As of April 2009, Italian artists have filled the cracks, replaced broken plaster, removed graffiti and restored some of the paint's blackness.
[2] As can be seen from the photograph taken in the sixties, while the mural was still largely intact, it originally depicted Brill's memories of home, as well as the horrors of war.
From left to right images of a boxer overlay a newspaper, beneath which money and piles of skulls, are followed by grasping hands reaching up to repeated and overlaid images of apparently naked women, whose facial features change subtely.
The image continues to unfold, on the other side of what appears to be a curtain separating the two sides of the mural, with pages of music, a grand piano and a table laid for a sumptuous meal (many knives and forks), under which are fitted a number of books, which according to Lydia Pappas[3] represent the works of Charles Dickens From left to right: A Tale of Two Cities; Barnaby Rudge; David Copperfield; The Old Curiosity Shop and The Pickwick Papers.
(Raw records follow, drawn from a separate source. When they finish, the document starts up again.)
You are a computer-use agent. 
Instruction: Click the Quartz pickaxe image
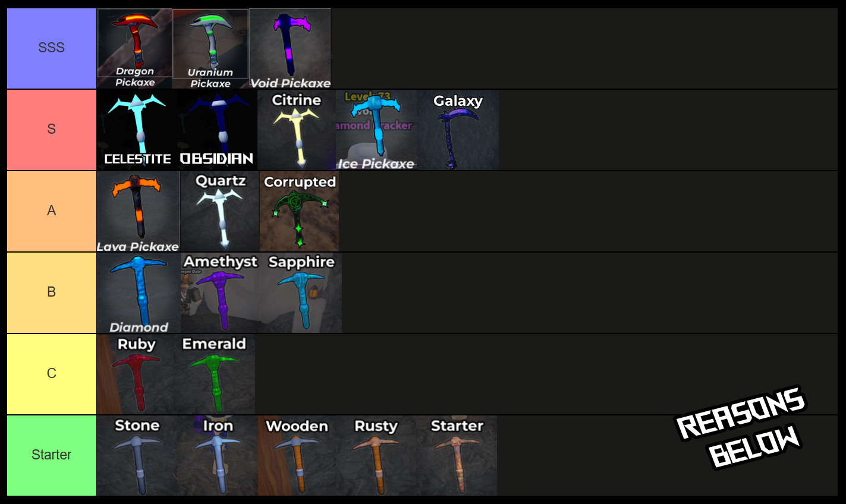click(x=219, y=212)
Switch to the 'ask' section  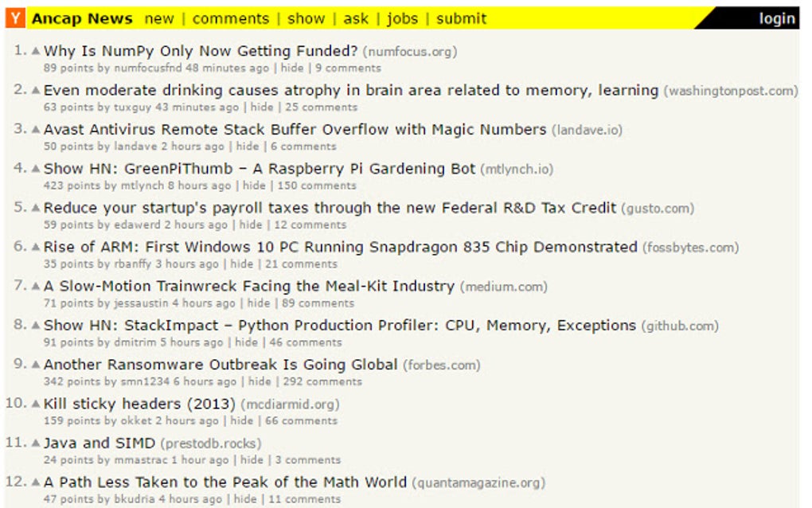pos(356,18)
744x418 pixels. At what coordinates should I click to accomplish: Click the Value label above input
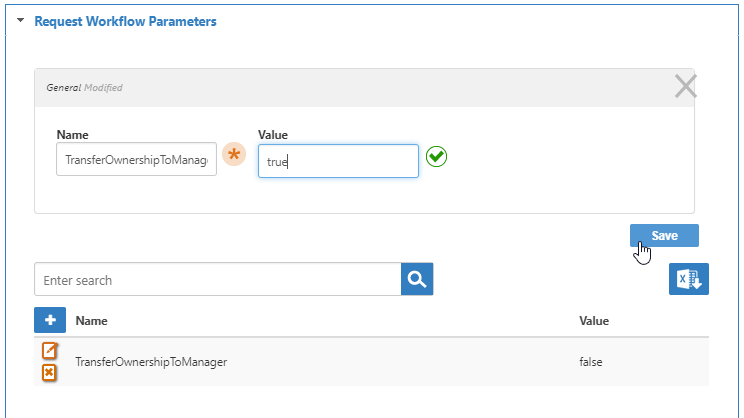(x=273, y=134)
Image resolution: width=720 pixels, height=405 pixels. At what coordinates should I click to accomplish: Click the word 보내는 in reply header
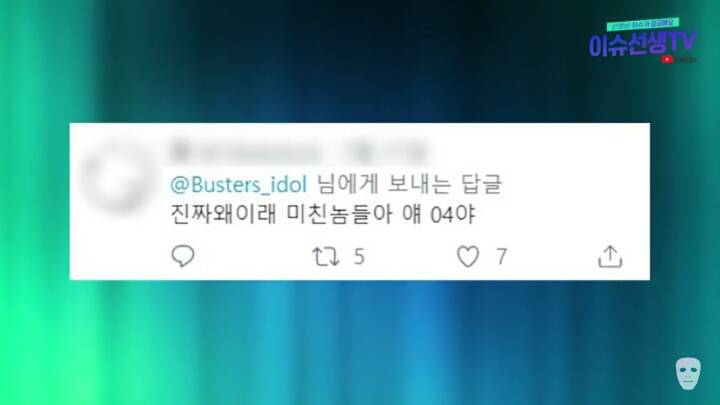[x=419, y=185]
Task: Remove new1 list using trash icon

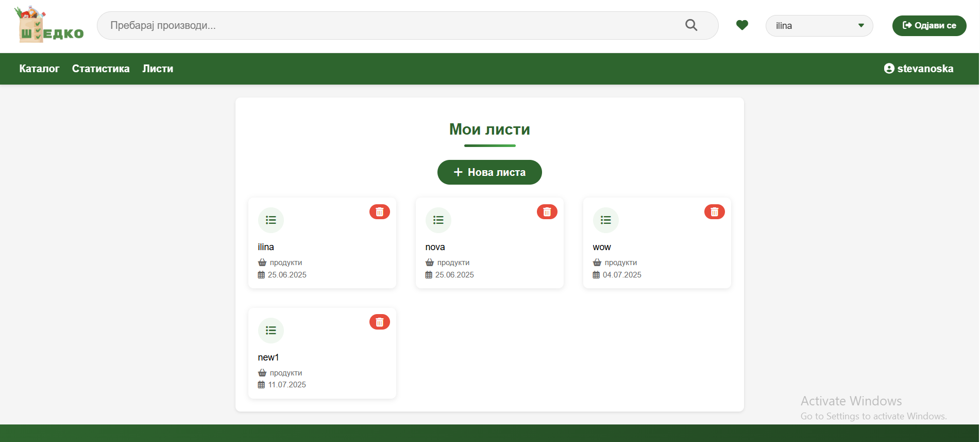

The image flows on to a conductor with more music, followed by a number of men's faces watching three ballet dancers, who are dancing on a floor of musical notes, the mural ends with the image of a face looking out of a window high up in a brick wall at the top right hand corner of the mural, which has variously been suggested to be the artist himself, or a relative back in "blighty" awaiting his return.